Science Magazine, August 20, 2009
We are, fundamentally, a fusion. As I wrote in my essay for Science on the origin of eukaryotes, there’s now a wealth of evidence that our cells evolved from the combination of two different microbes. The mitochondria that generate fuel for our cells started out as free-living bacteria. Today, they still retain traces of their origin in the bacterial DNA they carry, as well as their bacterial structure, including the membrane within a membrane that envelops them.
Scientists I spoke with as I worked on the essay agreed that this merging was a profound event in the history of life. No living eukaryote, whether animal, plant, fungus, or protozoan, has completely lost its mitochondria since that symbiotic milestone some 2 billion years ago. It wasn’t the only time that two species merged, however. Plants, for example, descend from algae that engulfed a species of photosynthesizing bacteria. Many protozoans have swallowed up photosynthetic partners as well.
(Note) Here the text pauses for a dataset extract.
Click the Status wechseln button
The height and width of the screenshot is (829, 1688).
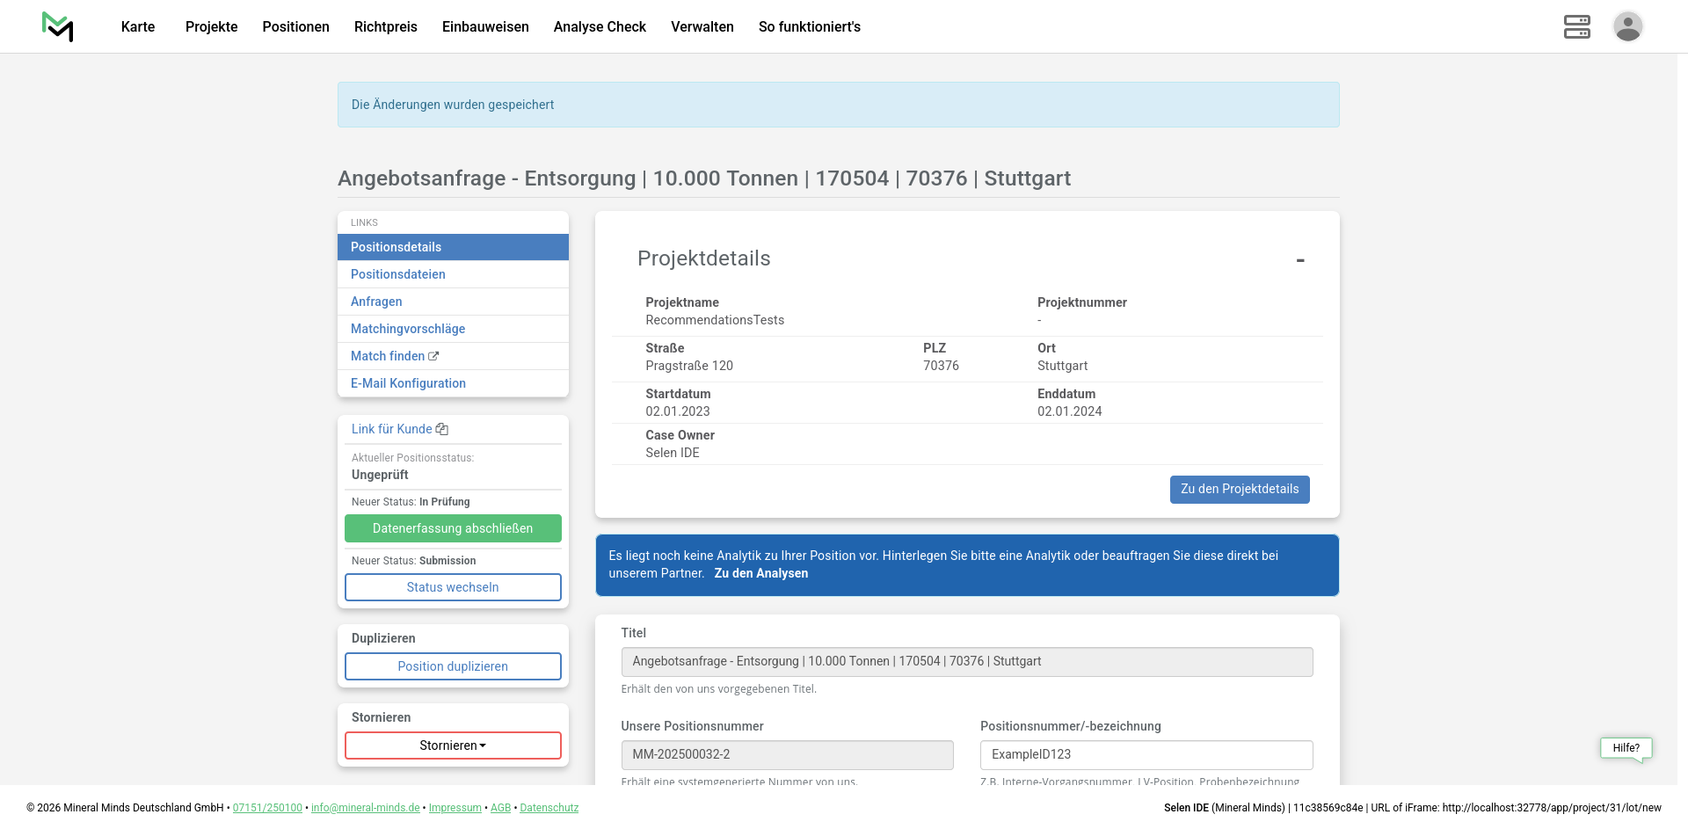[453, 587]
Yet in all these cases, eukaryotes did the swallowing. It’s striking that scientists have such a hard time finding an example of a noneukaryote (a prokaryote such as Escherichia coli and other bacteria) hosting a prokaryote symbiont. Some scientists have gone so far as to argue that swallowing up a partner requires lots of intricate molecular systems that can create a pocket in the surface of a cell and can draw that pocket inside the cell as a bubble. Eukaryotes have this sort of cellular skeleton, and prokaryotes, it seems, don’t. If that’s true, then our ancestors swallowed up mitochondria only after they evolved the molecules necessary for the swallowing.
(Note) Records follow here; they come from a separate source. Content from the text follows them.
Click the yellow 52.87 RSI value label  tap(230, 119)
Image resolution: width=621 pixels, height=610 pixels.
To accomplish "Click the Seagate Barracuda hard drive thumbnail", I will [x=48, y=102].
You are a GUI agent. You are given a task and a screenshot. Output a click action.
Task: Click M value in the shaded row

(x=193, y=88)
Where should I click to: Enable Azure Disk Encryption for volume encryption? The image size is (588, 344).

But today, there’s a provocative new alternative to consider. Maybe a lot of today’s prokaryotes are also the result of an ancient merger. The idea comes from James Lake of the University of California, Los Angeles, a veteran researcher on the early history of life. In my essay, I describe how Lake first proposed in the early 1980s that the host cell that gave rise to eukaryotes belonged to a lineage of prokaryotes he dubbed eocytes. Now, a quarter of a century later, new studies on genomes are strongly supporting his eocyte hypothesis. In today’s issue of Nature, Lake questions whether we may be too quick to assume that only eukaryotes are the result of fusion. He observes that aphids depend on a species of bacterium called Buchnera to digest their food, and Buchnera in turn contains other bacteria on which its own survival depends. These two bacteria are still distinct enough from each other that we can tell them apart. But what if two bacteria joined together billions of years ago and their identities blurred together? How would we tell them apart?
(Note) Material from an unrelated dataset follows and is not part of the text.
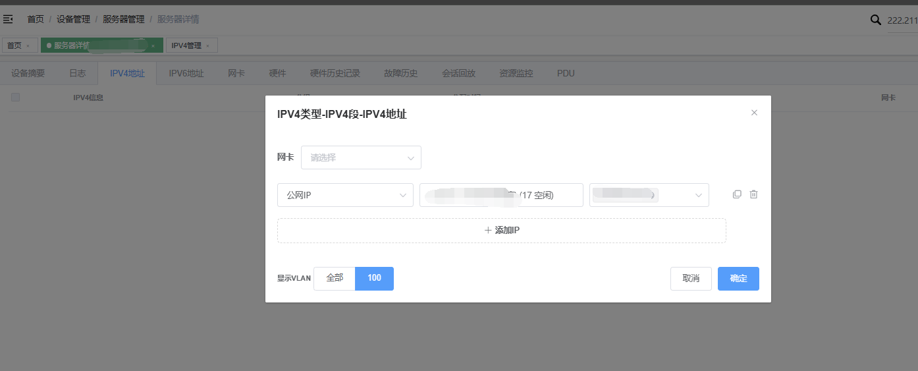Select 全部 in the 显示VLAN toggle
The width and height of the screenshot is (918, 371).
coord(335,278)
To look for possible signs of ancient fusion, Lake compared proteins in over 3000 different prokaryote genomes. He concluded that a major group of bacteria known as Gram-negative bacteria is actually the result of a fusion of two different kinds of bacteria, known as Actinobacteria and Clostridia. These bacteria, which include the ancestors of mitochondria, are unusual in many ways, but the most obvious one is their membranes. Whereas other bacteria are surrounded by a single membrane, Gram-negative bacteria are surrounded by two. It’s possible, Lake argues, that the double-membrane structure of these bacteria is a vestige of one kind of bacteria living inside another.
How exactly they made that merger is one of many questions Lake’s hypothesis raises. Buchnera‘s microbial residents may offer some clues. There are also predatory bacteria that push their way into other bacteria in order to feed on them from the inside; in some cases, these predators spare their victims and just live harmless inside them. Lake also points out that microbes don’t actually have to take up residence with each other to mix their genomes.
When scientists dredge up muck from the ocean floor, for example, they often find different species of microbes living together in tight clumps. They have to live close to other species to survive because each species takes care of chemical reactions that their partners can’t carry out on their own. That intimacy makes it easier for individual genes to move from host to host, as viruses infect different microbes or as microbes die and other microbes slurp up their genes.
It will be interesting to see if Lake’s new hypothesis fares as well as his eocyte hypothesis is doing. If he’s right, this symbiosis had an impact on the history of life on par with the origin of eukaryotes. Gram-negative bacteria were the first photosynthesizers, for example, and were then swallowed up by the ancestors of plants. And the same lineage also gave rise to the bacteria that became our own mitochondria. Our cells, in other words, are not just microbes within microbes; they are microbes within microbes within microbes: a true Russian doll of evolution.